:: EXCERPTED TEXT ::
______

Inverse Kinematics
Inverse kinematics is the problem of calculating the joint angles, given the desired position of the end-effector. Typically the 'hand'
of the robot would be treated as an end-effector, while the joint angles of the elbow, shoulder, etc. would be examples of the types of values calculated through inverse kinematics. I've seen numerous approaches to inverse kinematics that don't take advantage of the well developed game physics engines available.
These game physics engines are often free, open source code. The more popular ones will be well maintained as they see a fair bit of use by game developers(every kid and college student who wants to be an indie game developer as well as the pro's).
They can be easily modified to use doubles instead of floats if one needs
more accuracy for the sake of robotics and high accuracy measurements. They contain all of the joint constraints one needs, and high speed constraint solvers to do all of the heavy lifting. They will work with many degrees of freedom.
Consider a typical 'ragdoll', as a game developer would use the term ragdoll(You might want to Google this term and watch some videos).
'Pin' the body of the ragdoll, by declaring it to be static(immobile). Clearly when one grabs an end-effector with a picking tool, joint positions are calculated.
Physics game engines typically allow you to define 'rigidbody' objects, and send them to the main 'world' object.

______

:: RECORD LIST ::
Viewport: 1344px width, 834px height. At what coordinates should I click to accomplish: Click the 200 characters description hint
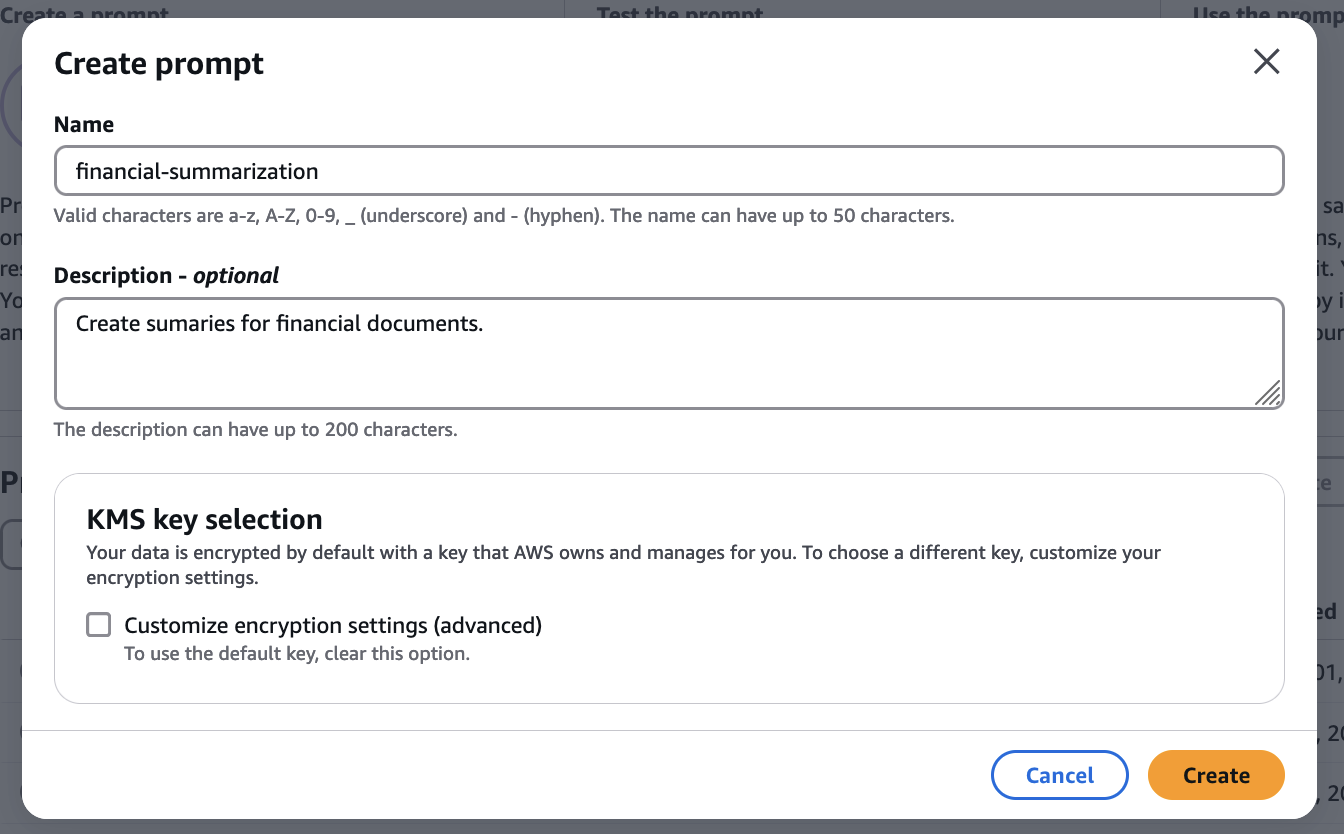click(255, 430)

______

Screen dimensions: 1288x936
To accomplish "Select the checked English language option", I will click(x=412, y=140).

______

:: EXERCISE INSTRUCTIONS ::
1) Rewrite the part of the inverse kinematics text that opens with the words "Consider a typical" and closes with "positions are calculated.", putting "rag doll" wherever "ragdoll" appears.
2) Answer these questions from the inverse kinematics text:
(a) Which part of a robot is typically treated as the end-effector?
(b) What can game physics engines be modified to use instead of floats?
(c) Which part of the ragdoll is pinned by declaring it static?
3) Continue the inverse kinematics text from where it stops.

:: THE REPLIES ::
1)
Consider a typical 'rag doll', as a game developer would use the term rag doll(You might want to Google this term and watch some videos).
'Pin' the body of the rag doll, by declaring it to be static(immobile). Clearly when one grabs an end-effector with a picking tool, joint positions are calculated.

2)
(a) The robot's 'hand'.
(b) Doubles.
(c) The body of the ragdoll.

3)
You can also define 'joint' objects and send these to the 'world' objects as well. These 'joint' objects will also have a reference to two rigid bodies
that they are attached to. Here's some pseudo code to outline the basic process I am describing. This algorithm will work with characters instead of robots as well.
Init:
Create a new physics world instance, call it ikWorld. If you were already simulating physics then create ikWorld as an additional instance.
Load the new world with definitions of your robot's rigid-bodies and joints.
Remember to set all of the required properties of each rigid body and joint, for the current(start) position.
You can just load one limb or body part at a time if that is appropriate for speed.
Set the robot's base or body as 'static', or immobile. This 'base' will be a rigid-body in the physics engine.
Nest 1:
Set the end-effector position to the target position(and rotation), this end-effector will be a rigid-body as well.
Turn on the ikWorld physics engine.
Wait until the new joint positions stabilize(this should only take a fraction of a second).
Stop the ikWorld physics engine.
Retrieve the position information from the rigid-bodies and joints.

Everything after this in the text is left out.